Well just finished my chest/triceps session. Ad gd session but need to up the intesity, training in a trio and 1 always likes to talk. Not gd in my book.

Avent weighed or measured this week, goin to leave it till sat mornin. Ad my re-feed day but think went a little mad, won't be doin that again. Felt terrible for it.

Back/biceps tomorrow looking forward to it.


----------



## Gareth.mabbitt. (Apr 14, 2010)

Well the week of training over, 5 sessions of cardio and weighed in today. In 2 weeks lost 10lb. didn't weigh last week Not bad goin I think.

Weekend off training now goin to carry on with my diet but instead of having a refeed day goin to av 1 meal sat and sun that I want. Felt like crap last week after havin the whole day as a refeed day so let's c how I feel after this.

Cheers G


----------



## bigsteve1974 (Jun 4, 2008)

Gareth.mabbitt. said:


> Well the week of training over, 5 sessions of cardio and weighed in today. In 2 weeks lost 10lb. didn't weigh last week Not bad goin I think.
> 
> Weekend off training now goin to carry on with my diet but instead of having a refeed day goin to av 1 meal sat and sun that I want. Felt like crap last week after havin the whole day as a refeed day so let's c how I feel after this.
> 
> Cheers G


well done... as ive said once you start to see the changes then you will be even more motivated... keep it going...

consistency = Results

steve


----------



## Gareth.mabbitt. (Apr 14, 2010)

bigsteve1974 said:


> well done... as ive said once you start to see the changes then you will be even more motivated... keep it going...
> 
> consistency = Results
> 
> steve


Cheers m8

U r right def got more motivation and more determined to c my abs just plan on trying to keep up the loss now

got a few questions steve any chance of sendin me ur number?


----------



## Gareth.mabbitt. (Apr 14, 2010)

me today 2 weeks after diet started

diet goin gd just thought id show my progress

cheers G


----------



## Gareth.mabbitt. (Apr 14, 2010)

just thought id ad a few comparing photos

Cheers G


----------



## Gareth.mabbitt. (Apr 14, 2010)

Just finished my back biceps workout, feeling great. My diet goin gd sticking to it to the T. 30 mins of cardio just hoping I get a gd drop in weight again.


----------



## Gareth.mabbitt. (Apr 14, 2010)

Not a gd week for me this week, caught a stinking cold and due to my food not being ready 1 night missed a day of dieting. Still down 1lb loss but aiming to make it up this week a gd 5 of 6 lb would be gd.

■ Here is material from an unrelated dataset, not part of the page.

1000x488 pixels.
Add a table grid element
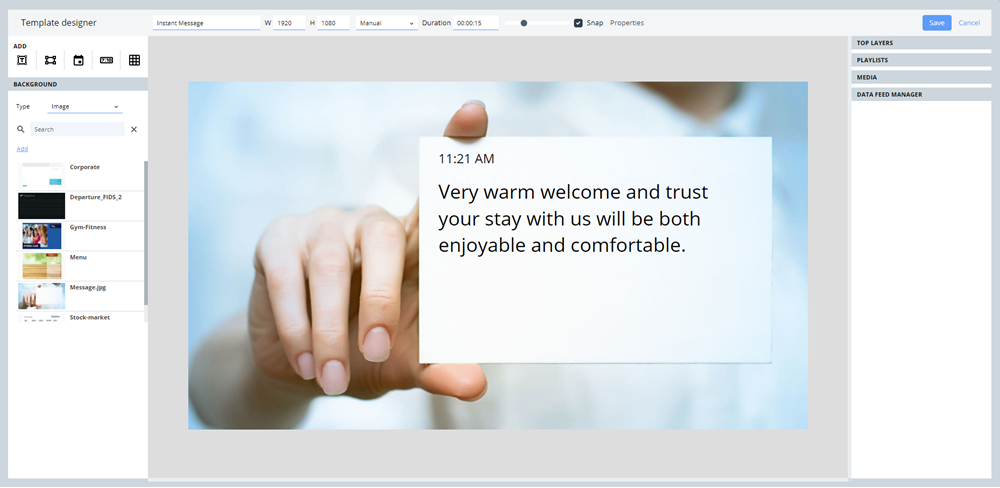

Training goin gd. Staying with 4 days a week with 30 mins cardio after.

Been readin into carb cycling, any1 done it? How did u get on?

Gareth


----------



## bigsteve1974 (Jun 4, 2008)

Gareth.mabbitt. said:


> Not a gd week for me this week, caught a stinking cold and due to my food not being ready 1 night missed a day of dieting. Still down 1lb loss but aiming to make it up this week a gd 5 of 6 lb would be gd.
> 
> Training goin gd. Staying with 4 days a week with 30 mins cardio after.
> 
> ...


Hi gar.. yes i walys Cycle my carbs.... a saturday i will then go very low sometimes ZERO... i cycle off season also......

Steve

at the moment mate i would just concentrate on good clean diet and consistency...... DONT worry about things to much just go with the flow ...(im a fine one to say this....lol)...


----------



## bigsteve1974 (Jun 4, 2008)

to be honest with you i find the bodybuilding Diet and cardio easy.. it doesnt bother me.. what gets to me is the life outside of bodybuilding... i.e... when kids keep me awake alsmost every night.and i end up getting about 4 hours of broken sleep a night.... things like that is what makes my diet/contest prep hard.. the food and cardio isn't an issue... my head is the problem :confused1: ... i havent got the best of Patience :cursing: ... so the slightest thing gets me TICKING......

if i was single..and didnt have my own business .. and kids keeping me awake,(and the Fcuking animals)...... then it would be a stroll in the park... hey but thats life.... just have to crack on...loll.... :beer:

steve


----------



## MarcusWright (Mar 19, 2010)

i have just started doing the carb cycling now

ask me in a few weeks lol


----------



## Gareth.mabbitt. (Apr 14, 2010)

bigsteve1974 said:


> Hi gar.. yes i walys Cycle my carbs.... a saturday i will then go very low sometimes ZERO... i cycle off season also......
> 
> Steve
> 
> at the moment mate i would just concentrate on good clean diet and consistency...... DONT worry about things to much just go with the flow ...(im a fine one to say this....lol)...


Alrite m8? How's things? Thanks for the advice.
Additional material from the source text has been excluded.